全组45例中术中明确为急性化脓性阑尾炎29例,急性坏疽性阑尾炎并穿孔10例,急性单纯性阑尾炎6例(其中3例阑尾为继发性炎症改变);45例中2例中转开腹,1例为回肠憩室穿孔,阑尾为继发性炎症改变,给予行右下腹另行一小切口,行回肠憩室切除、回肠修补及阑尾切除术,1例腹腔镜下见盲肠壁上炎性包块,未能见到阑尾,给予中转开腹,明确为浆膜下阑尾,给予将阑尾分离后切除;余43例均在腹腔镜下完成阑尾手术,其中有两例术中发现为卵巢囊肿蒂扭转1例、输卵管积脓1例,阑尾为继发性炎症改变,该两例术中请妇科医生会诊后,给予在腹腔镜下行卵巢囊肿切除术、积脓输卵管切除术,之后我科给予行腹腔镜下阑尾切除术;术中留置腹腔引流管11例;术后3例出现戳卡孔感染,余无出血、肠瘘、腹腔脓肿等严重并发症发生,平均住院5天;术后随访5个月~24个月,无肠粘连、肠梗阻、切口疝、阑尾残株炎等并发症发生。

3.讨论

3.1 诊断方法

首先需仔细询问病史,典型急性阑尾炎多有转移性右下腹疼痛病史,但部分患者一开始即表现为右下腹疼痛,或表现为腹部广泛疼痛;查体右下腹有固定压痛,如病情进展,可出现局限性腹膜炎或弥漫性腹膜炎;血常规检查白细胞多升高;B超检查较为方便,可鉴别排外其它疾病,对本病诊断很有帮助;CT检查更为直观,如CT影像发现阑尾肿大、阑尾周围渗出、阑尾粪石,则多考虑此病。

3.2 腹腔镜阑尾切除术优势和经验

近年来随着腹腔镜技术的发展和日益成熟,腹腔镜技术在阑尾切除手术中亦得到了广泛应用[2],结合本组病例,探讨该术式优势及经验如下:①患者腹壁切口小、创伤小,一般仅一个1cm观察孔和两个5mm操作孔,术中对一些位置异常的阑尾,如高位或盆位阑尾,处理起来较开腹手术影响小,不必像开腹手术有时需延长较长的切口;取阑尾标本时采用标本袋线尾外置,经观察孔取出装有阑尾的标本袋,减少戳卡孔污染,1cm观察戳卡孔需先将切开的腹膜和腹白线缝合后,再缝合皮肤,避免术后戳卡疝形成,5mm操作孔仅缝合皮肤即可,缝合方便。

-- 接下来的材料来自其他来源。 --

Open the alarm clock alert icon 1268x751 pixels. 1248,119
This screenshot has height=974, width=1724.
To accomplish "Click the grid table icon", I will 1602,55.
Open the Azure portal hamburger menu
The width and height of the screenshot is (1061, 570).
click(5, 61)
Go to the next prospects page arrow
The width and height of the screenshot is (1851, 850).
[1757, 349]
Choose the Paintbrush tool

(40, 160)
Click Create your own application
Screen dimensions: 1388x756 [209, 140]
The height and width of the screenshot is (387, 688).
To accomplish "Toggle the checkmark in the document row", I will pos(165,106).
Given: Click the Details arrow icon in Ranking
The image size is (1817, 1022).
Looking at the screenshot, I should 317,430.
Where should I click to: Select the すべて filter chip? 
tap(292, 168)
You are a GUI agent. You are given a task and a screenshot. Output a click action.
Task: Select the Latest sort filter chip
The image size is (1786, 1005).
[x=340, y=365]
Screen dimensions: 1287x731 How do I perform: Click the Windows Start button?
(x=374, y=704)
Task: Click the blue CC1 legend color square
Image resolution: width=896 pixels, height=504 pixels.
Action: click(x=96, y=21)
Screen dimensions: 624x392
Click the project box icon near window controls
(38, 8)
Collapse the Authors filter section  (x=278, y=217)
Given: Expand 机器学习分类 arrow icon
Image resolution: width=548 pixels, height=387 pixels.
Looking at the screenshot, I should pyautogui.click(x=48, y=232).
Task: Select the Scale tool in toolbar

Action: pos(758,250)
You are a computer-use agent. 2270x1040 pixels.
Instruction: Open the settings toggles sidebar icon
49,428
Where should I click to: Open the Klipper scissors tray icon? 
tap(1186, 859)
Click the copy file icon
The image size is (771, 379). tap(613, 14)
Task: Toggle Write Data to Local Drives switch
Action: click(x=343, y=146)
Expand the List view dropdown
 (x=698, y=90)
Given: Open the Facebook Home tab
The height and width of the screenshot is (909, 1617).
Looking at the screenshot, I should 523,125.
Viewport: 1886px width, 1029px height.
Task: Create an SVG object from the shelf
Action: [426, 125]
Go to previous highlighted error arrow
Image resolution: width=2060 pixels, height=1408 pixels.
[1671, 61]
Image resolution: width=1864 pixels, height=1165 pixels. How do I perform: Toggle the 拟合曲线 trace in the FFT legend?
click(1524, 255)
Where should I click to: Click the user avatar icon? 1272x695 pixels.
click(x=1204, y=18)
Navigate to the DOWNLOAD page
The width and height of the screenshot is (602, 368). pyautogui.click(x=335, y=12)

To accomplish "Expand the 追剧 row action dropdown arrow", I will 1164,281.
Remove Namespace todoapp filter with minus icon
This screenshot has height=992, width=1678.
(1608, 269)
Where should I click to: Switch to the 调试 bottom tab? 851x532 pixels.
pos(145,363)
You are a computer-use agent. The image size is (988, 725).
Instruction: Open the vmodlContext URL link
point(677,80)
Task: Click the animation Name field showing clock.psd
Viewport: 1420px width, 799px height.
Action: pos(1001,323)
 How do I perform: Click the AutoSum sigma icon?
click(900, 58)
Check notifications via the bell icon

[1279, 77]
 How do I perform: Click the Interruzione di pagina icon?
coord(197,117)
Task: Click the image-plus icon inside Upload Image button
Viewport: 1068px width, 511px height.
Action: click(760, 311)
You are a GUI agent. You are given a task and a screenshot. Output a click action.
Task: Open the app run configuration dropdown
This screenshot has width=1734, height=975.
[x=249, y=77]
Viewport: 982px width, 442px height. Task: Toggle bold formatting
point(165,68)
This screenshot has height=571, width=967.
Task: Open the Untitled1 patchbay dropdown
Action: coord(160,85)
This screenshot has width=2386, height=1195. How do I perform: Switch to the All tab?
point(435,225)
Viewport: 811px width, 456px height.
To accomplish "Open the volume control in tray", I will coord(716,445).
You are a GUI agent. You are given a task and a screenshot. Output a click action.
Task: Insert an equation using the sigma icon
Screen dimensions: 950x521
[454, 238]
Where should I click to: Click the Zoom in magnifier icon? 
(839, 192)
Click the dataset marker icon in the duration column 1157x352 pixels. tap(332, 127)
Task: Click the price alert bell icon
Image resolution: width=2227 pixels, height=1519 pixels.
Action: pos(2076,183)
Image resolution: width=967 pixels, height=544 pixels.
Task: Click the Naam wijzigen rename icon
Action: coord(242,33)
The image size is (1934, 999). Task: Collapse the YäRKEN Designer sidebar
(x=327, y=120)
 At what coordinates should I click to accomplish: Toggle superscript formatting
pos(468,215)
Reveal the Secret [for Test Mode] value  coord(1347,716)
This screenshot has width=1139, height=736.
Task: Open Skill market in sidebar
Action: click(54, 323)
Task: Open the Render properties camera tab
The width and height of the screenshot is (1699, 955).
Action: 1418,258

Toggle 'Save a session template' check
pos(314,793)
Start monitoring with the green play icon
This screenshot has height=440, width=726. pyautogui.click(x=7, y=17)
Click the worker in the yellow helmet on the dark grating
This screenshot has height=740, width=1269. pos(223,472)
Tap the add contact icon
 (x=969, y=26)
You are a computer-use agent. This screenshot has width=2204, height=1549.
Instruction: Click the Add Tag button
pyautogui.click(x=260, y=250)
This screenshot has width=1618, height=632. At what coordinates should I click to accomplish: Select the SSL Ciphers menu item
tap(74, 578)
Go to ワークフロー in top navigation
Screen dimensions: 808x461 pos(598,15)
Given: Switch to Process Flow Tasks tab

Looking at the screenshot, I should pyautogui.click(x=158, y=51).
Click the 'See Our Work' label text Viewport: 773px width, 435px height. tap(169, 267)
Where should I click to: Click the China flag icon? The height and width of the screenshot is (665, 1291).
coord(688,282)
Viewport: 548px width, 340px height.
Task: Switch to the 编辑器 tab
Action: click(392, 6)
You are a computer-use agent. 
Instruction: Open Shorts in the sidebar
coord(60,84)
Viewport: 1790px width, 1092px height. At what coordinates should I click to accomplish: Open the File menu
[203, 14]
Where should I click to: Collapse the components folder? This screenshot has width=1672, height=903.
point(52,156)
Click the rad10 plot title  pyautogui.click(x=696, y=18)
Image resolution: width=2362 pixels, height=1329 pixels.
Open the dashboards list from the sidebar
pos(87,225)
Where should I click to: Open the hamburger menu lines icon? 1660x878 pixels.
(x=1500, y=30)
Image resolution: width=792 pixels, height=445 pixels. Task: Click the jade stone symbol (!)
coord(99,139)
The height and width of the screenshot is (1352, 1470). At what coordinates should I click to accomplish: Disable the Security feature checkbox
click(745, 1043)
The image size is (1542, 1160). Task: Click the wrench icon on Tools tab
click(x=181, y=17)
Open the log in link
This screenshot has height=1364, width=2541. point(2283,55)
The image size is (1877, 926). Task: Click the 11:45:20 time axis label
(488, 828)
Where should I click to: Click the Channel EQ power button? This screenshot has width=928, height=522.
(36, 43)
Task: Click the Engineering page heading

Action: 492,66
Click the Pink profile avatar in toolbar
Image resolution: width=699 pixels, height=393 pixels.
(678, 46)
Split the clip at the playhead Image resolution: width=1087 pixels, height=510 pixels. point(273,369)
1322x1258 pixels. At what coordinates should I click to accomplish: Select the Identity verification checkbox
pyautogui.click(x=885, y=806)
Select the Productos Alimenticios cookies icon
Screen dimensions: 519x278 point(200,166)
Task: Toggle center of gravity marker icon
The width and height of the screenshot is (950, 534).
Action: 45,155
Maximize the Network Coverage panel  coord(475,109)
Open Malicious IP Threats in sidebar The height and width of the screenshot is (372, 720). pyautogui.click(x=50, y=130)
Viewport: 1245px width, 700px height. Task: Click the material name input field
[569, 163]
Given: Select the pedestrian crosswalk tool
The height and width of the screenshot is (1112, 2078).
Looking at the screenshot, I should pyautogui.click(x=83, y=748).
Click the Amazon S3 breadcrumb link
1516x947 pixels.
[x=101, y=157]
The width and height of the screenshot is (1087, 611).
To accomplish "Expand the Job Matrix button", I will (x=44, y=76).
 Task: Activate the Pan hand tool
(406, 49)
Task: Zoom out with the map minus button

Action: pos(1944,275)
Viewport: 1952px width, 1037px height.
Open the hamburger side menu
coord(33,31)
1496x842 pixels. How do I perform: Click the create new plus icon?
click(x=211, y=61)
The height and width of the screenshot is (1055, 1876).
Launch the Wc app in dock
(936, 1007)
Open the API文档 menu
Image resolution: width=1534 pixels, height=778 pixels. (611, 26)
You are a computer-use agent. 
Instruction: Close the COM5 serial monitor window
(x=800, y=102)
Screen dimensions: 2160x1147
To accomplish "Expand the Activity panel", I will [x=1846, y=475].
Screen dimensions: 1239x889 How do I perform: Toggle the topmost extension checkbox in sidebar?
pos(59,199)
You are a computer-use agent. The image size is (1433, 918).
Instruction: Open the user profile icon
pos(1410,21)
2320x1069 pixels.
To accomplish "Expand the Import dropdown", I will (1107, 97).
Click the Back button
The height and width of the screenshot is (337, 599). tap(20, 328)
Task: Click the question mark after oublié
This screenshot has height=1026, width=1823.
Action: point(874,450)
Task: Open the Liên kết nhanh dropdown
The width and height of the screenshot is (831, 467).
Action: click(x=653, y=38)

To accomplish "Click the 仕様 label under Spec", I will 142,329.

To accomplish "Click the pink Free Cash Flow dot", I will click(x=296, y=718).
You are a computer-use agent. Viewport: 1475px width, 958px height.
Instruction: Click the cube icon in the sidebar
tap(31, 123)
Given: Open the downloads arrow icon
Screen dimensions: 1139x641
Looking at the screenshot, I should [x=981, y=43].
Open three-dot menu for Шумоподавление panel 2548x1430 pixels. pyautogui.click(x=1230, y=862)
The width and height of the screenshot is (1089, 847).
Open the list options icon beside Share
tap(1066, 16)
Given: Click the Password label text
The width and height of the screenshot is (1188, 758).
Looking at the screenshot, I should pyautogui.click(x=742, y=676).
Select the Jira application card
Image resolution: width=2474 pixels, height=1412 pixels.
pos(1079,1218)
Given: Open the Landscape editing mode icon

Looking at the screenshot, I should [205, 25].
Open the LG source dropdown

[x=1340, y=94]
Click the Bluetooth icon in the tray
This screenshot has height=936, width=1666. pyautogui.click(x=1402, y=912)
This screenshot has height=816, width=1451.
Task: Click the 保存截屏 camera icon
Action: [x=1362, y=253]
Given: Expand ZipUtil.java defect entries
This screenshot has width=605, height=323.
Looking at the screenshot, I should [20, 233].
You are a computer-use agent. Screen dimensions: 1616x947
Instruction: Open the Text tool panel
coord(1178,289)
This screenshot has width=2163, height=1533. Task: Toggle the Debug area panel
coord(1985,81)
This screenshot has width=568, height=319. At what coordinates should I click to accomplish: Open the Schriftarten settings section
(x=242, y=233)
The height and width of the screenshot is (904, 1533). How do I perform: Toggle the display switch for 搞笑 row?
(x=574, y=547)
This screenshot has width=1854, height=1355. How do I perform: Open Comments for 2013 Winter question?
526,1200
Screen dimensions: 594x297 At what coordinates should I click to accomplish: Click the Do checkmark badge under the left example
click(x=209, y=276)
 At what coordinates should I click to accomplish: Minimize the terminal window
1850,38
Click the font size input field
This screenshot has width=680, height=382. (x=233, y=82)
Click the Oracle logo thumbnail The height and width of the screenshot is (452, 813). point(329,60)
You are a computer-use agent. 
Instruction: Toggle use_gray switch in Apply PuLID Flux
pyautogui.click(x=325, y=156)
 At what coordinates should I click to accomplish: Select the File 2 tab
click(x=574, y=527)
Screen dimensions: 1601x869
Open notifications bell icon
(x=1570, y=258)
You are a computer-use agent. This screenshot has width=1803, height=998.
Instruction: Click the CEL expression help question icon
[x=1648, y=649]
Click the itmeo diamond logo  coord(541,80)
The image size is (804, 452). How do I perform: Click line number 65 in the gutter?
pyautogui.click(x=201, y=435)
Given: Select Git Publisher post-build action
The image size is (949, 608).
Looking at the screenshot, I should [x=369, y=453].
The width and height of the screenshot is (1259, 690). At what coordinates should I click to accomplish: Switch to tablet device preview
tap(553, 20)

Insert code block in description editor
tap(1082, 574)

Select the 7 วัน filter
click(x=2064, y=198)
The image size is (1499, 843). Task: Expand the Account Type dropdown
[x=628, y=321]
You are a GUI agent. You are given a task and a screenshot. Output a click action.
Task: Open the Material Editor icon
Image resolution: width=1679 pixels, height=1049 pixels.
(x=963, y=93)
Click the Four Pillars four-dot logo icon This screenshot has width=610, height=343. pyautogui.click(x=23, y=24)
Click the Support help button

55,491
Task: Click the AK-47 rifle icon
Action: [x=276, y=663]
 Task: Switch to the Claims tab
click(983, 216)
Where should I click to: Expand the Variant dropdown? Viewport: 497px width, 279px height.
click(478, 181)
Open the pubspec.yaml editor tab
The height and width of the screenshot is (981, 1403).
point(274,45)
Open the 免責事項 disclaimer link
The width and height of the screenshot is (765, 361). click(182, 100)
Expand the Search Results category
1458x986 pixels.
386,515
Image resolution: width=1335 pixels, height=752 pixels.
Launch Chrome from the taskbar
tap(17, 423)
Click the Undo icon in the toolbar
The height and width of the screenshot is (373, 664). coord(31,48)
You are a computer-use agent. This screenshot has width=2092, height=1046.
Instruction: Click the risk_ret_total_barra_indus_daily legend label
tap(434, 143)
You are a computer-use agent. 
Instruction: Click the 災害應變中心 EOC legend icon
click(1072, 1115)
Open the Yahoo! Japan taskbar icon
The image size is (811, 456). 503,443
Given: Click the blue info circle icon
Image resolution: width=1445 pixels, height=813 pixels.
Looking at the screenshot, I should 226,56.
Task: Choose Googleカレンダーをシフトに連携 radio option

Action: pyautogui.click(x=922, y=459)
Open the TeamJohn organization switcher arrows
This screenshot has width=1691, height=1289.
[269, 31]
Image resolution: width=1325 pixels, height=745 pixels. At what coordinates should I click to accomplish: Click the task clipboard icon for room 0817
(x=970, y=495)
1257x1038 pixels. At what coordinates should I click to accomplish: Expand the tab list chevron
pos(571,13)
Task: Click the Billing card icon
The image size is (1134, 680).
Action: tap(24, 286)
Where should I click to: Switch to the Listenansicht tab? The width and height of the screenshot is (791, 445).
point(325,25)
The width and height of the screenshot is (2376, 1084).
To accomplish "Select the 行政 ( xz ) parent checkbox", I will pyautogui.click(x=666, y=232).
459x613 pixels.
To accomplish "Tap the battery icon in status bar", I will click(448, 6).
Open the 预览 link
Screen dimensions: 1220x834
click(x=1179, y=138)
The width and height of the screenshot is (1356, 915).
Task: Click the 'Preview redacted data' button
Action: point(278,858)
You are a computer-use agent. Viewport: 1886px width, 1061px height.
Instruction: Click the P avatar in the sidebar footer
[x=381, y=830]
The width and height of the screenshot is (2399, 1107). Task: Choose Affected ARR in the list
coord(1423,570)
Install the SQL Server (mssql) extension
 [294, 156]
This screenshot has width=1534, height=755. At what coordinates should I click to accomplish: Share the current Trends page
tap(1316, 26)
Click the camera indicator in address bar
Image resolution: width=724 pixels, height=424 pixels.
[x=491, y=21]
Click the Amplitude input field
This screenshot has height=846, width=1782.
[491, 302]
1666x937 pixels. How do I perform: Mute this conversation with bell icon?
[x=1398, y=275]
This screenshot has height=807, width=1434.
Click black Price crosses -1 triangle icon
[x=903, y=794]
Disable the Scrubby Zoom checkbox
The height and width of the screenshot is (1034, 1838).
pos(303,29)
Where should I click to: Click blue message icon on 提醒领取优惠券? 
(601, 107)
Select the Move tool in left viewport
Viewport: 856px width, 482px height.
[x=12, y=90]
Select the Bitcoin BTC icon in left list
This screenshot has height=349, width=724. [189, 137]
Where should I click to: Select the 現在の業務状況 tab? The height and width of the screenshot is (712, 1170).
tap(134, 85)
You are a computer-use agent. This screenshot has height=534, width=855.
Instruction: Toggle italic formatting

术后切口感染率显降低,即使是复杂阑尾炎,肥胖和糖尿病病人术后也很少出现切口感染[3],本组仅3例出现戳卡孔感染,短期换药后伤口愈合;②腹腔镜同时具备了诊断和治疗的双重功能,有利于术中探查更加充分,还可以帮助发现阑尾以外的病灶,从而减少漏诊和误诊事件的发生[4],腹腔镜术中视野清晰开阔,对一些术中探查发现急性阑尾炎诊断有疑问的病人,可行腹腔全面探查,明确病因病变后,如腹腔镜下可以处理,则腔镜下给予处理,如腹腔镜下处理困难,则果断中转开腹,中转开腹并非意味着手术失败,在一定程度上及时中转开腹是明智的选择[5],此时可选择于靠近病变处行一较小的切口中转开腹,无需像常规开腹手术,需延长较大切口;本组中转开腹两例,1例为回肠憩室穿孔,1例为浆膜下阑尾,均给予中转开腹处理;另本组中有两例术中发现为卵巢囊肿蒂扭转1例、输卵管积脓1例,阑尾为继发性炎症改变,术中请妇科医生会诊后,在腹腔镜下完成病变处理;③如术中发现阑尾穿孔,腹腔积脓较多,给予吸引和冲洗之后,最好于盆底留置一腹腔引流管,经右下腹穿刺孔引出引流管,以利于术后将腹腔残余脓液及炎性渗液引出,减少术后腹腔脓肿行成,而在腹腔镜下冲洗和留置腹腔引流管较为直观和方便;④腹腔镜阑尾切除术,术中对肠管的干扰较小,术后肠功能恢复快,肠粘连情况较少出现,患者住院时间短,本组平均住院5天,随访无肠粘连、肠梗阻等并发症发生。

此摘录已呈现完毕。